第4話

アトワイトは即座に距離を詰める。

その動きは一切の無駄がなく、まるで戦場における処刑人のそれだった。


「名を……名乗ったな。敵か?」


「どうだろうね。今のところは、ただの通りすがりさ」


男は笑った。自信に満ちたその態度には、どんな国の元首も見せることのない“余裕”があった。

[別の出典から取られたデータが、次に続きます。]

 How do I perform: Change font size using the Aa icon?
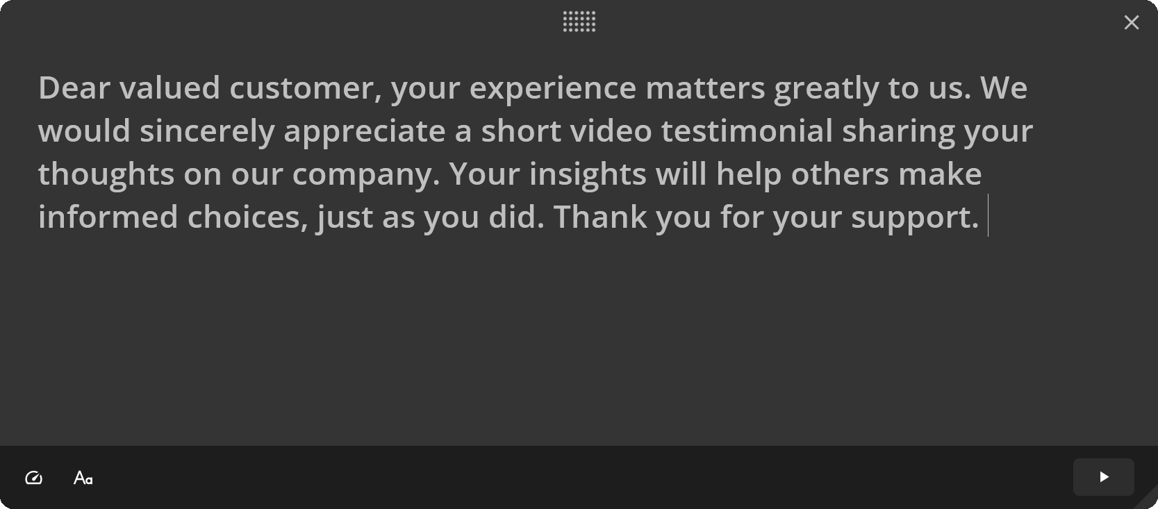pos(82,478)
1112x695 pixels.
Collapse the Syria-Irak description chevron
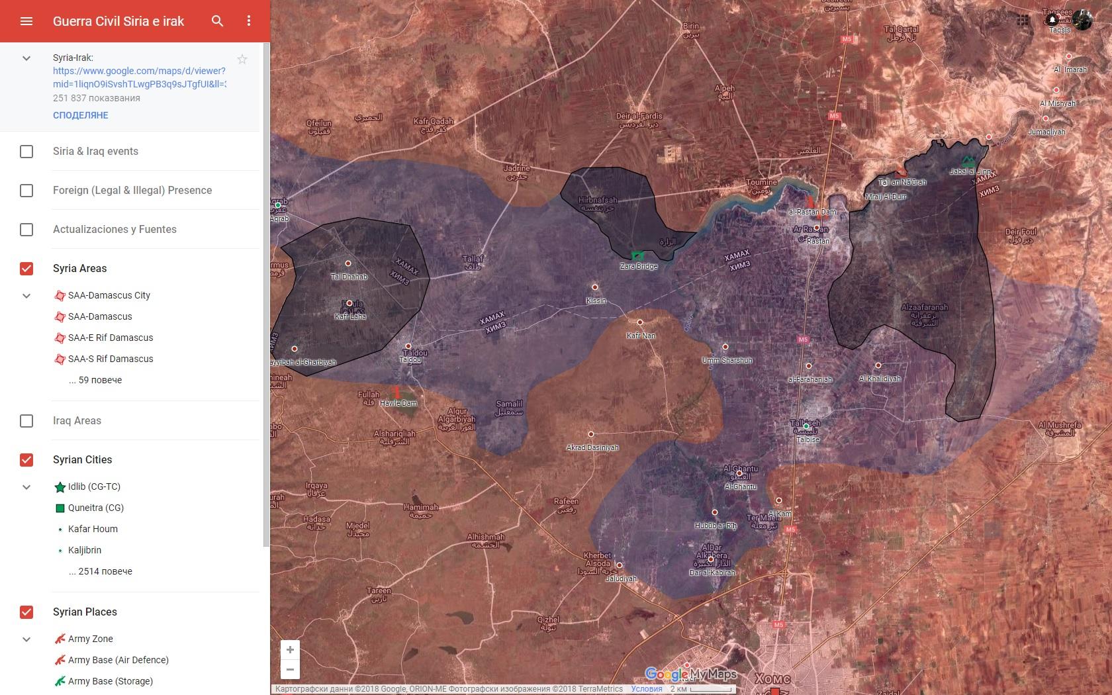(x=26, y=58)
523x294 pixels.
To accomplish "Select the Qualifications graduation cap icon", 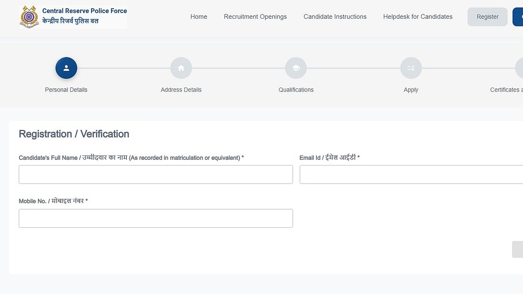I will click(x=296, y=68).
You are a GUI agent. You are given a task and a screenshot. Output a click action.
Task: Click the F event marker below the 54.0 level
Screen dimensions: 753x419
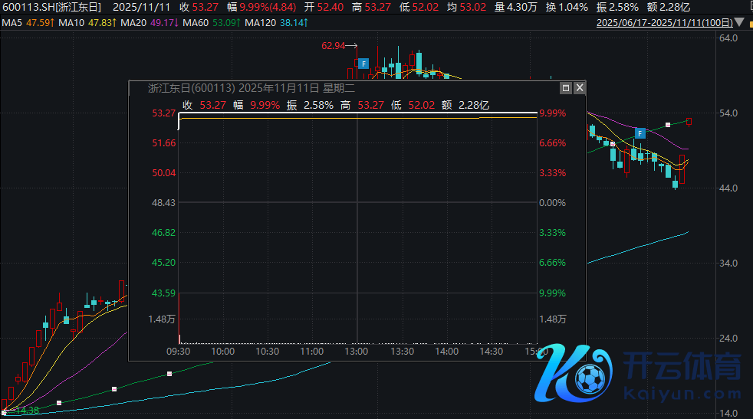click(x=640, y=133)
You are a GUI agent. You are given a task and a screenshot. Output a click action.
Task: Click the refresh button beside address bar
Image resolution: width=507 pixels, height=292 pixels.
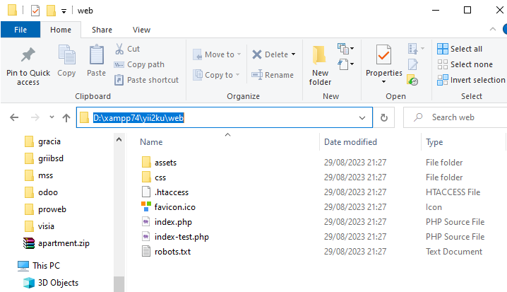[x=384, y=117]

挑発でも虚勢でもない、純粋な実力に裏打ちされた本物の自信。


アトワイトの目がわずかに細められる。


「その笑い、傲慢だ。排除対象とする」


「だったら、やってみろよ」


その瞬間、空気が裂けた。


アトワイトの手に展開される、対人用の魔力式短剣クリムゾン=リヴ──グロリアの副兵装から分離した超高密度のナノ刃兵器。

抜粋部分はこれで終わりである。